EXTRACTED RECORDS START

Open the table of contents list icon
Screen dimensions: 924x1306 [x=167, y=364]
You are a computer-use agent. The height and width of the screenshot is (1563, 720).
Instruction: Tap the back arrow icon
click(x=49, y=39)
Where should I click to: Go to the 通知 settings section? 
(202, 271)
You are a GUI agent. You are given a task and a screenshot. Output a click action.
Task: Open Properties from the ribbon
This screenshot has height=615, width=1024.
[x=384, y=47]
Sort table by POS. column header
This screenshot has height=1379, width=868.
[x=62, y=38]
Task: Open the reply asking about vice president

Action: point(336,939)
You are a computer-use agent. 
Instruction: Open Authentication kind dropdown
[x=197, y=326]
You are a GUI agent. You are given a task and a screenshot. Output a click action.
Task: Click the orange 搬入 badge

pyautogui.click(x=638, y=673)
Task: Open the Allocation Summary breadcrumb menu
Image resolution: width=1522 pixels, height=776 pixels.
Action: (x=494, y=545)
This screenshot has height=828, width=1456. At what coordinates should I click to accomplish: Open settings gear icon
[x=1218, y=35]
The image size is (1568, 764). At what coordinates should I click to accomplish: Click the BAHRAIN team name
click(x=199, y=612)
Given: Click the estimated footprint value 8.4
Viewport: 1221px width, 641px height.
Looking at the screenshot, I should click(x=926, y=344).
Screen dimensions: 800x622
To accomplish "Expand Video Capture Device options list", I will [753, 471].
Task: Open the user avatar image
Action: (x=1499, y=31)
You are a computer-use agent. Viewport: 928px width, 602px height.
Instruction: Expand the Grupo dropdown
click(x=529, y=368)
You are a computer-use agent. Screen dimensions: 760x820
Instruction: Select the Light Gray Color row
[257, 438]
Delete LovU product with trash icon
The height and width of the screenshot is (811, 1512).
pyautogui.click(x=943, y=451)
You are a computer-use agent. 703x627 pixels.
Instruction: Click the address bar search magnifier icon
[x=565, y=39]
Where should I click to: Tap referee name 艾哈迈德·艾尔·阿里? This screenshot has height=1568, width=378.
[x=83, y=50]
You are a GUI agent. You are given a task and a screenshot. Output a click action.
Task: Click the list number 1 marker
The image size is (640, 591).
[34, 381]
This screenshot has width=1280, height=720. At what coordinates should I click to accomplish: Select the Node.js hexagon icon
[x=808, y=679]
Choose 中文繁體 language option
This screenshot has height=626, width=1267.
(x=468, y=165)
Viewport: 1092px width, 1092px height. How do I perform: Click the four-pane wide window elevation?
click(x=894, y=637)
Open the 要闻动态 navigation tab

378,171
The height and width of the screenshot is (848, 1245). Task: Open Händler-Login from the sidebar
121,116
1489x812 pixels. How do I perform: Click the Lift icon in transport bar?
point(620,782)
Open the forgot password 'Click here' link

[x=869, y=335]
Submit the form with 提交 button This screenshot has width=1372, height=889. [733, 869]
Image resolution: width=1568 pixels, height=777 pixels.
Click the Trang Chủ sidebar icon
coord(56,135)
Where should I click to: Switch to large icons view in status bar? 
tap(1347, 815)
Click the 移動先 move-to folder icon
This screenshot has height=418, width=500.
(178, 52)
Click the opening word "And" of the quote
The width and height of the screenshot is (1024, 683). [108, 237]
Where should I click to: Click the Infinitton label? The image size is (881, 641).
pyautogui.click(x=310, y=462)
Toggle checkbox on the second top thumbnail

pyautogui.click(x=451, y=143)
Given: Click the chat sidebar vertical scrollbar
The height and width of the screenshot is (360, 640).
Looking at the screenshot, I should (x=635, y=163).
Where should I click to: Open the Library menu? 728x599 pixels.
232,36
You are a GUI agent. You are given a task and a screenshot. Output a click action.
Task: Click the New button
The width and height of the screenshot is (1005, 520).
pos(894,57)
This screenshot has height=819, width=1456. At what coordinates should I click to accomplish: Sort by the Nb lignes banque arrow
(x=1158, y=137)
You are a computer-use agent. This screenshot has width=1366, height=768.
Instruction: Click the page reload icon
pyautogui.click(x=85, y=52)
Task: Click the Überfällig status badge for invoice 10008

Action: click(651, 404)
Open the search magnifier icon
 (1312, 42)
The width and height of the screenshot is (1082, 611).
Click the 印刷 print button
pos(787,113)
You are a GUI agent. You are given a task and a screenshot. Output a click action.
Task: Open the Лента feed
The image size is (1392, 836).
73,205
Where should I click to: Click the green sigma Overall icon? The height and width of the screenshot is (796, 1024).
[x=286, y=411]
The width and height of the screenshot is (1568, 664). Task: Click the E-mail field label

EXTRACTED RECORDS END

▶ TASK TO COMPLETE:
All of the material above is to be retyped word for word.

▶ SOLUTION TO THIS PROBLEM:
Open the table of contents list icon
Screen dimensions: 924x1306 [x=167, y=364]
You are a computer-use agent. The height and width of the screenshot is (1563, 720).
Instruction: Tap the back arrow icon
click(x=49, y=39)
Where should I click to: Go to the 通知 settings section? 
(202, 271)
You are a GUI agent. You are given a task and a screenshot. Output a click action.
Task: Open Properties from the ribbon
This screenshot has height=615, width=1024.
[x=384, y=47]
Sort table by POS. column header
This screenshot has height=1379, width=868.
[x=62, y=38]
Task: Open the reply asking about vice president

Action: point(336,939)
You are a computer-use agent. 
Instruction: Open Authentication kind dropdown
[x=197, y=326]
You are a GUI agent. You are given a task and a screenshot. Output a click action.
Task: Click the orange 搬入 badge

pyautogui.click(x=638, y=673)
Task: Open the Allocation Summary breadcrumb menu
Image resolution: width=1522 pixels, height=776 pixels.
Action: (x=494, y=545)
This screenshot has height=828, width=1456. At what coordinates should I click to accomplish: Open settings gear icon
[x=1218, y=35]
The image size is (1568, 764). At what coordinates should I click to accomplish: Click the BAHRAIN team name
click(x=199, y=612)
Given: Click the estimated footprint value 8.4
Viewport: 1221px width, 641px height.
Looking at the screenshot, I should click(x=926, y=344).
Screen dimensions: 800x622
To accomplish "Expand Video Capture Device options list", I will [753, 471].
Task: Open the user avatar image
Action: (x=1499, y=31)
You are a computer-use agent. Viewport: 928px width, 602px height.
Instruction: Expand the Grupo dropdown
click(x=529, y=368)
You are a computer-use agent. Screen dimensions: 760x820
Instruction: Select the Light Gray Color row
[257, 438]
Delete LovU product with trash icon
The height and width of the screenshot is (811, 1512).
pyautogui.click(x=943, y=451)
You are a computer-use agent. 703x627 pixels.
Instruction: Click the address bar search magnifier icon
[x=565, y=39]
Where should I click to: Tap referee name 艾哈迈德·艾尔·阿里? This screenshot has height=1568, width=378.
[x=83, y=50]
You are a GUI agent. You are given a task and a screenshot. Output a click action.
Task: Click the list number 1 marker
The image size is (640, 591).
[34, 381]
This screenshot has width=1280, height=720. At what coordinates should I click to accomplish: Select the Node.js hexagon icon
[x=808, y=679]
Choose 中文繁體 language option
This screenshot has height=626, width=1267.
(x=468, y=165)
Viewport: 1092px width, 1092px height. How do I perform: Click the four-pane wide window elevation?
click(x=894, y=637)
Open the 要闻动态 navigation tab

378,171
The height and width of the screenshot is (848, 1245). Task: Open Händler-Login from the sidebar
121,116
1489x812 pixels. How do I perform: Click the Lift icon in transport bar?
point(620,782)
Open the forgot password 'Click here' link

[x=869, y=335]
Submit the form with 提交 button This screenshot has width=1372, height=889. [733, 869]
Image resolution: width=1568 pixels, height=777 pixels.
Click the Trang Chủ sidebar icon
coord(56,135)
Where should I click to: Switch to large icons view in status bar? 
tap(1347, 815)
Click the 移動先 move-to folder icon
This screenshot has height=418, width=500.
(178, 52)
Click the opening word "And" of the quote
The width and height of the screenshot is (1024, 683). [108, 237]
Where should I click to: Click the Infinitton label? The image size is (881, 641).
pyautogui.click(x=310, y=462)
Toggle checkbox on the second top thumbnail

pyautogui.click(x=451, y=143)
Given: Click the chat sidebar vertical scrollbar
The height and width of the screenshot is (360, 640).
Looking at the screenshot, I should (x=635, y=163).
Where should I click to: Open the Library menu? 728x599 pixels.
232,36
You are a GUI agent. You are given a task and a screenshot. Output a click action.
Task: Click the New button
The width and height of the screenshot is (1005, 520).
pos(894,57)
This screenshot has height=819, width=1456. At what coordinates should I click to accomplish: Sort by the Nb lignes banque arrow
(x=1158, y=137)
You are a computer-use agent. This screenshot has width=1366, height=768.
Instruction: Click the page reload icon
pyautogui.click(x=85, y=52)
Task: Click the Überfällig status badge for invoice 10008

Action: click(651, 404)
Open the search magnifier icon
 (1312, 42)
The width and height of the screenshot is (1082, 611).
Click the 印刷 print button
pos(787,113)
You are a GUI agent. You are given a task and a screenshot. Output a click action.
Task: Open the Лента feed
The image size is (1392, 836).
73,205
Where should I click to: Click the green sigma Overall icon? The height and width of the screenshot is (796, 1024).
[x=286, y=411]
The width and height of the screenshot is (1568, 664). Task: Click the E-mail field label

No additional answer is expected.